DATASET
•••

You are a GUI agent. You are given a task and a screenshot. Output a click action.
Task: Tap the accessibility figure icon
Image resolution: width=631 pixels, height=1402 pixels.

•••

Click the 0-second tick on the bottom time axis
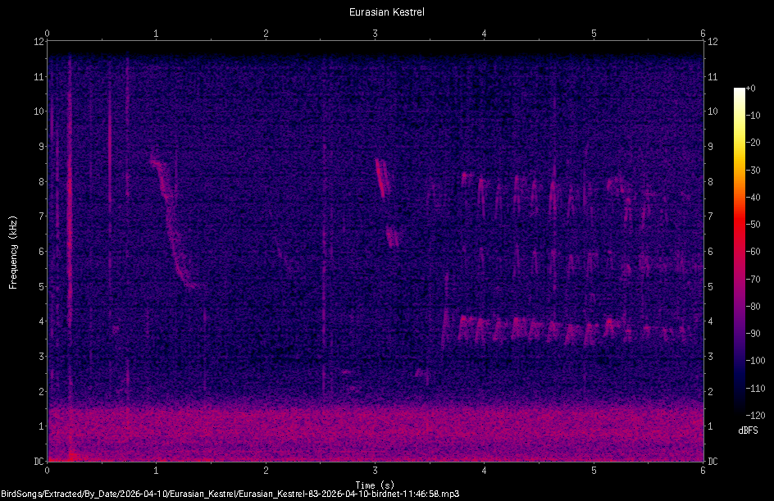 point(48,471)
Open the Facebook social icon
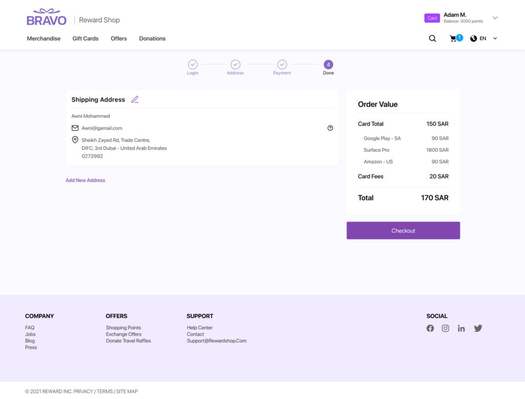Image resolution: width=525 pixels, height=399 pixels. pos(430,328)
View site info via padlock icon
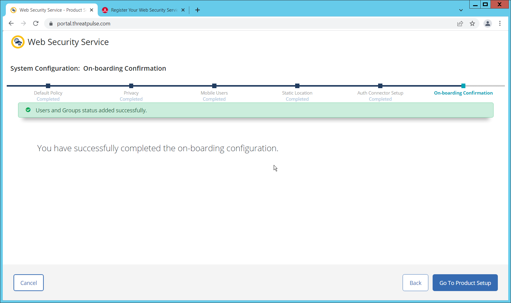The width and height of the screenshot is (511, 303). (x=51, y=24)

•••

WORK REQUIRED
Beginning at the line above that contains "Task: Tap the accessibility figure icon", return each line exactly through the line that contains "Image resolution: width=631", and no others.

RESPONSE AREA
Task: Tap the accessibility figure icon
Image resolution: width=631 pixels, height=1402 pixels.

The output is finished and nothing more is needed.